Nel suo primo discorso nel Paese, “ponte” nell’Europa, Francesco, denuncia che “siamo vicini ad una guerra quasi mondiale” e prega perché il Vecchio continente “metta al primo posto la vita”. Dura condanna degli abusi della Chiesa sui minori


Una preghiera per “i responsabili delle Nazioni” di tutto il mondo, perché guardando al Belgio e alla sua storia, “magistra vitae troppo spesso inascoltata”, ne traggano insegnamento e sappiano “risparmiare ai loro popoli” le sciagure e i lutti delle guerre. Papa Francesco la eleva nella Grande Galerie del Castello di Laeken, residenza ufficiale del re del Belgio, a conclusione del discorso a circa 300 rappresentanti delle autorità politiche e religiose, degli imprenditori, e della società civile e della cultura. Da questo piccolo ma al tempo stesso grande Paese, che lo ha accolto nella serata di venerdì con una pioggia battente, il Papa prega “affinché i governanti sappiano assumersi la responsabilità, il rischio e l’onore della pace e sappiano allontanare l’azzardo, l’ignominia e l’assurdità della guerra”. E convertano i loro cuori, “mettendo sempre al primo posto il bene comune”. Ancora, nel Paese definito “cuore pulsante” dell’Europa e ponte tra il suo sud e nord, chiama il Vecchio continente a riprendere il cammino, investire nel futuro “aprendosi alla vita”, per “sconfiggere l’inverno demografico e l’inferno della guerra!”. Infine, parla degli abusi sui minori come di "un crimine di cui Chiesa deve vergognarsi e chiedere perdono, e cercare di risolvere con l’umiltà cristiana".

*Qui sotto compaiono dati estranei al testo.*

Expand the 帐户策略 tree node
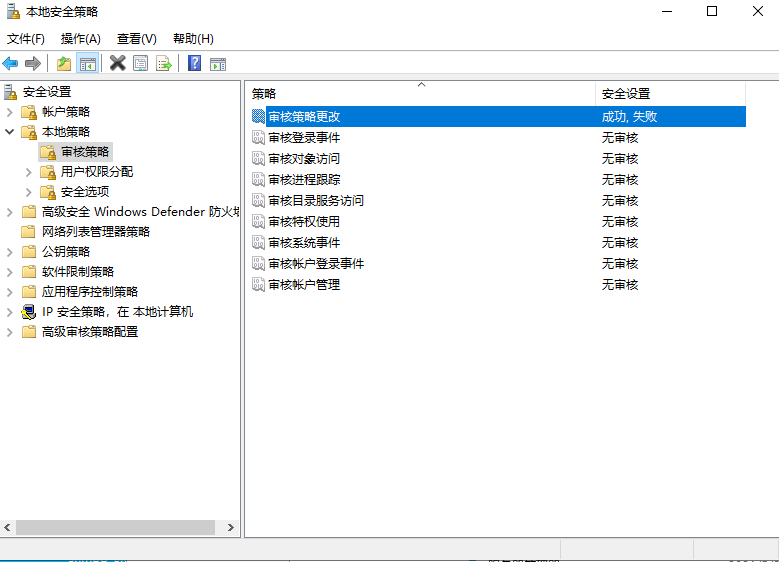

La prima giornata del viaggio in Belgio

La prima giornata di Francesco in Belgio, secondo Pontefice dopo san Giovanni Paolo II nel 1995 a visitare questo Paese e la capitale Bruxelles, scelta dall’Europa, al termine della Seconda Guerra mondiale, come sede delle principali istituzioni europee, era iniziata con la Messa privata in Nunziatura alle 7. Alle 9.15 il corteo papale parte per raggiungere - scortato da soldati a cavallo schierati in parata - il Castello di Laeken, residenza solitamente usata per le cerimonie ufficiali. E’ stato costruito dagli arciduchi austriaci e governatori generali dei Paesi Bassi, Maria Cristina d’Austria e Alberto di Sassonia-Teschen e completato nel 1785. Qui, poco dopo le 9.30, inizia la visita di cortesia al Re del Belgio Filippo, che accoglie con molta cordialità e scambi di sorrisi Papa Francesco all’ingresso, insieme alla regina Mathilde.

la visita di cortesia al re e alla regina del Belgio. @VaticanMedia

La visita di cortesia al re Filippo

Dopo la foto ufficiale nel Vestibule, nel Salon des arts il Papa firma del Libro d’onore, circondato dagli splendidi arazzi provenienti dalla Francia. Francesco scrive: “Con animo grato visito il Belgio, segno e ponte di pace, dove culture, lingue e popoli diversi convivono nel rispetto reciproco. Che Dio benedica il Belgio!”. Successivamente il re e il Pontefice spostano nel Bureau de Sa Majesté e infine nel Salon des princes per lo scambio di doni e la presentazione dei quattro figli della coppia reale. Al termine, l’incontro con il primo ministro Alexander De Croo. Quindi il re, la regina e il Papa, con il premier, si trasferiscono, poco dopo le 10.15, nella Grande Galerie per l’incontro con le Autorità.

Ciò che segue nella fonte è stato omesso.